SciTech

SciTech Briefs

Obesity interacts with human cognition

A recent study reports that obesity slightly diminishes memory and other cognitive processes. Researchers at Kent State University recruited 150 obese individuals for a series of cognitive tests, with the participants weighing on average just under 300 pounds. 75 percent of the individuals performed on the low end of the normal range for healthy individuals, while the rest fell within the impaired range. The decline is likely due to damage to neural wiring that connects the brain’s various information-processing regions.

Source: Science News

Brain implant still functional after 1,000 days

A woman who experienced a brainstem stroke that left her four limbs and vocal chords paralyzed demonstrated the ability to control a computer screen cursor by way of a computer chip implemented in her brain. The tiny silicon electrode array still proved functional after 1,000 days as the woman passed two simple tests on a computer screen: using a cursor to select targets arranged in a circle, and following and selecting a moving target that changed in size on the screen. A few engineering-related issues are hoped to be improved to increase signal quality.

Source: New Scientist

Further evidence of first Americans 15,000 years ago

Newly unearthed objects discovered northwest of Austin, Texas are said to be the most convincing pieces of evidence that humans resided in what is now North America before the so-called “Clovis culture,” a human settlement whose artifacts were first excavated near Clovis, N.M., in the 1930s. The virtually undisturbed layer of artifact-containing earth is located below Clovis deposits and is consistently dated at 13,500 to 15,500 years old. Some artifacts include knife blades, spear points, and thousands of flakes and chips, which allude to human workmanship.

Source: Science magazine

FDA approves new drug for skin cancer melanoma

A drug by the name “Yervoy” has been approved by the Food and Drug Administration to help prolong the lives of people with the skin cancer melanoma. Working by activating the body’s immune system to combat tumors, the drug prolonged the lives of clinical trial patients by four months over patients in a control group who received a treatment believed to have little effect on the cancer. However, the additional four months come with a hefty price tag: the complete three-month course of treatment costs around $120,000.

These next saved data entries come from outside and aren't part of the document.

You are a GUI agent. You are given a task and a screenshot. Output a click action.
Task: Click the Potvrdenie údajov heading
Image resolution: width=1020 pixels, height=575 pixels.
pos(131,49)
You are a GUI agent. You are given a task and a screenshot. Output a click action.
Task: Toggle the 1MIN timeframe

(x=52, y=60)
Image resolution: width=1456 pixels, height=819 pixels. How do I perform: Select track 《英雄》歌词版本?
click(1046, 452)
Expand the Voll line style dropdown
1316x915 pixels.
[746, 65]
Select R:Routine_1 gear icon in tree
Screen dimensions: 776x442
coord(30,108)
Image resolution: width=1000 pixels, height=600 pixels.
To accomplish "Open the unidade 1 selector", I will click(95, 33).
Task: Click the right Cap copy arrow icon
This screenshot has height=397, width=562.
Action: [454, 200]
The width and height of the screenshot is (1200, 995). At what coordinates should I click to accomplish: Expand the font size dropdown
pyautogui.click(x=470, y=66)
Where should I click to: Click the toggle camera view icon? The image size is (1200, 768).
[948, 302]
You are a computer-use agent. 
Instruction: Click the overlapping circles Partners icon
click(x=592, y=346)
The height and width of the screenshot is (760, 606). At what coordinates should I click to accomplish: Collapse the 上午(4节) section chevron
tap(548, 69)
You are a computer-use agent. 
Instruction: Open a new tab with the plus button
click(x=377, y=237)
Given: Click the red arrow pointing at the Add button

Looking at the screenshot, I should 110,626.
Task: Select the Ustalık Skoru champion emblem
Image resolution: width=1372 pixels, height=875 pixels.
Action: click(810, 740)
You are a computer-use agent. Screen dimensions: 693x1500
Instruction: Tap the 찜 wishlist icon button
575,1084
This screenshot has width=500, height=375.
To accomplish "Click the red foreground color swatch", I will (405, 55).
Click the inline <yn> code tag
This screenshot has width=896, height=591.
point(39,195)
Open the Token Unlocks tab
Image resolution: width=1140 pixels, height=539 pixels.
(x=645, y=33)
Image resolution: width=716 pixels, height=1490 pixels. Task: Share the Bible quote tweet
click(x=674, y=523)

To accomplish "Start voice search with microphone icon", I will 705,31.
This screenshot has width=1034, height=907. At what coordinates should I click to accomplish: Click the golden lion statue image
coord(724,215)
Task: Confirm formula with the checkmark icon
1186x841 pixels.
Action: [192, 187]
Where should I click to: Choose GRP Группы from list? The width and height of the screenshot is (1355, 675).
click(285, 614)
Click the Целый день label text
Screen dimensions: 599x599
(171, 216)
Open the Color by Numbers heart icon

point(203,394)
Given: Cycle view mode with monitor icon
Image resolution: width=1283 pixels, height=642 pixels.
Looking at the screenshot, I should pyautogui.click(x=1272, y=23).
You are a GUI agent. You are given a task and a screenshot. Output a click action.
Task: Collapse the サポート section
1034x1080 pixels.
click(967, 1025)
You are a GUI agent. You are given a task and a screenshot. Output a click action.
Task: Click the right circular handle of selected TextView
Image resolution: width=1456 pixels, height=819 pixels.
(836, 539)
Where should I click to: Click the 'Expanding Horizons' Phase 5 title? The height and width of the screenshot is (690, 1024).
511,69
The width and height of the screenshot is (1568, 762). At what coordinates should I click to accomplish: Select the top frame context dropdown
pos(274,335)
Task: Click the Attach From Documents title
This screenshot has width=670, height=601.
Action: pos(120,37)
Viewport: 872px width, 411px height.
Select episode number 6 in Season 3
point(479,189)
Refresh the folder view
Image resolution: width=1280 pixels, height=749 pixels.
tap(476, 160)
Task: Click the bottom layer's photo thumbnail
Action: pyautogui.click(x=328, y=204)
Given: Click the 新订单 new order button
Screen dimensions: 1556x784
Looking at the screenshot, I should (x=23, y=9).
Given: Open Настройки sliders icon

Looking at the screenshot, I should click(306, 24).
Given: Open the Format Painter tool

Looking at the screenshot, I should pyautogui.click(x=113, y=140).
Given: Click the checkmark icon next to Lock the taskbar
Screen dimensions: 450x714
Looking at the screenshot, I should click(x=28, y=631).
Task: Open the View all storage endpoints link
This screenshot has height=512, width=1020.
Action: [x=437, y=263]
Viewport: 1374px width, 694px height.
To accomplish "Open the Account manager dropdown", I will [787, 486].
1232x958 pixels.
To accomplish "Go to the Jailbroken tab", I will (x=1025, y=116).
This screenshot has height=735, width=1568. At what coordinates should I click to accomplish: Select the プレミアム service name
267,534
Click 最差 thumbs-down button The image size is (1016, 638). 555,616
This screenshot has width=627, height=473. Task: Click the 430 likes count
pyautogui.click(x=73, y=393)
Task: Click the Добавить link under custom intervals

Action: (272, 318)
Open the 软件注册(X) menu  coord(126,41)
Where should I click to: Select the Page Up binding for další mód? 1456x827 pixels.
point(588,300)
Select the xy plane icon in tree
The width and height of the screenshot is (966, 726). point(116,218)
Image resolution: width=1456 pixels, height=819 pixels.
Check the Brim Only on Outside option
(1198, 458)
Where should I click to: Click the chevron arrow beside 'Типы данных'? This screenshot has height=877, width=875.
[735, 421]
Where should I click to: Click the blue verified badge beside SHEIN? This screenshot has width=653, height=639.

Source: The New York Times

Scientists study ‘Soundscape Ecology’

Biologists at Purdue University are studying what they refer to as “soundscape ecology,” the orchestration of all kinds of sounds coming from a particular ecosystem, such as a forest, that may be a unique measure of the overall state of health of the ecosystem. Along with understanding how various animals interact, a larger goal of the field of study is to understand how human-produced sounds, such as airplanes flying overhead, can affect ecosystem health and behavior.

Source: NPR

Chat abbreviations added to Oxford English Dictionary

LOL, OMG, and FYI have been added to the March 2011 release of the online Oxford English Dictionary (OED). These abbreviations for “laugh out loud,” “oh my God,” and “for your information,” respectively, will accompany other shorthands like BFF (best friends forever) and TMI (too much information). OED stated that it has seen occurrences of these abbreviations before the Internet was even invented; uses of OMG and FYI were seen in personal letters in 1917 and 1941, respectively.